Inland Revenue Board Malaysia published Transfer Pricing Guidelines on 20 July 2012. The guidelines are concerned with the application of the law on controlled transactions. They provide guidance for persons involved in transfer pricing arrangements to operate in accordance with the methods and manner as provided in the Rules, as well as comply with administrative requirements of the Inland Revenue Board Malaysia on the types of records and documentations to maintain.
One development of significance for transfer pricing law and practice in Malaysia is the introduction of country-by-country reporting under the Income Tax (Country-by-Country Reporting) Rules 2016 (Country-by-Country Reporting Rules). These Rules took effect on 1 January 2017 and apply to any multinational corporation (MNC) group where all of the following applies:
- Any of its constituent entities enters into cross-border transactions with another constituent entity.
- The total consolidated group revenue in the financial year preceding the reporting financial year is at least MYR3 billion.
- Its ultimate holding company is:
- incorporated under the Companies Act 1965 or under any written law; and
- resident in Malaysia.
- Its constituent entities are:
- incorporated or registered under the Companies Act 1965, under any written law or under the laws of a territory outside Malaysia; and
- resident in Malaysia
The ultimate holding company of an MNC group that is resident in Malaysia must file a country-by-country report with the Director General of Inland Revenue.
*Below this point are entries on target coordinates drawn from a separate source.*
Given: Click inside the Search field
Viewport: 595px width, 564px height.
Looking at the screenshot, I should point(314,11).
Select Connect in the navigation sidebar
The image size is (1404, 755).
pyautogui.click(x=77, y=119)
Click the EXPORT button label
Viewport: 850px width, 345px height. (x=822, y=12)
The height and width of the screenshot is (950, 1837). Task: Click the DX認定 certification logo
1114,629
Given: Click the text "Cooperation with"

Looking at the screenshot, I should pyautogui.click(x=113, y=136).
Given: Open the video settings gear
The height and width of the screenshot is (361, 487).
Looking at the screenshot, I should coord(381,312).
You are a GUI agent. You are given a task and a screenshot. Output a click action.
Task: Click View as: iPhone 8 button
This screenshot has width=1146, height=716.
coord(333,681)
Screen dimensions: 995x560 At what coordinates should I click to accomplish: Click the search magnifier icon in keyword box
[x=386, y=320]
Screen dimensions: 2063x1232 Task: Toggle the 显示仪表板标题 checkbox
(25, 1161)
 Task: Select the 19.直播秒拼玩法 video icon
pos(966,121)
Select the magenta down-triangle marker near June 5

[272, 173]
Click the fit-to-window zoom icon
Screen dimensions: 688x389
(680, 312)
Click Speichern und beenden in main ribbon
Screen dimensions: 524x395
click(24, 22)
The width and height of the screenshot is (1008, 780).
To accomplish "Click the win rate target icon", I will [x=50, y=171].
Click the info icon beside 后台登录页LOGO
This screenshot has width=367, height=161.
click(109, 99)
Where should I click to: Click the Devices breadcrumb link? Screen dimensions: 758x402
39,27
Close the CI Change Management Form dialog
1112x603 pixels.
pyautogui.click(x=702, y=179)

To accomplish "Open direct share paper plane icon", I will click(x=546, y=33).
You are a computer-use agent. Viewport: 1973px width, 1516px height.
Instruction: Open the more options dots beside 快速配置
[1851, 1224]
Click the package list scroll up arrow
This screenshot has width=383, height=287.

The report must:
- Comply with the requirements of the Country-by-Country Reporting Rules.
- Cover the company’s reporting financial year on or before the date specified in the Country-by-Country Reporting Rules.
The surrogate holding company must file the report instead of the ultimate holding company if any of the following applies:
- The ultimate holding company is not resident in Malaysia and is not required to file country-by-country report in its jurisdiction of tax residence.
- The jurisdiction in which the ultimate holding company is resident for tax purposes has concluded an international agreement with Malaysia, but is not a party to the Multilateral Competent Authority Agreement on the Exchange of Country-by-Country Reports, at the time the country-by-country report must be filed under the Country-by-Country Reporting Rules.
- There has been a systemic failure of the ultimate holding company’s jurisdiction of tax residence, which has been notified by the Director General to the constituent entity resident for tax purposes in Malaysia.
On or before the last day of the reporting financial year, any constituent entity of an MNC group that is resident in Malaysia must notify the Director General in writing if it is the ultimate holding company or surrogate holding company.
Where a constituent entity of an MNC corporation group that is resident in Malaysia is not the reporting entity, the constituent entity must notify the Director General of Inland Revenue in writing of the identity and tax residence of the reporting entity, on or before the last day of the reporting financial year.
The country-by-country report must be filed no later than 12 months after the last day of the reporting financial year.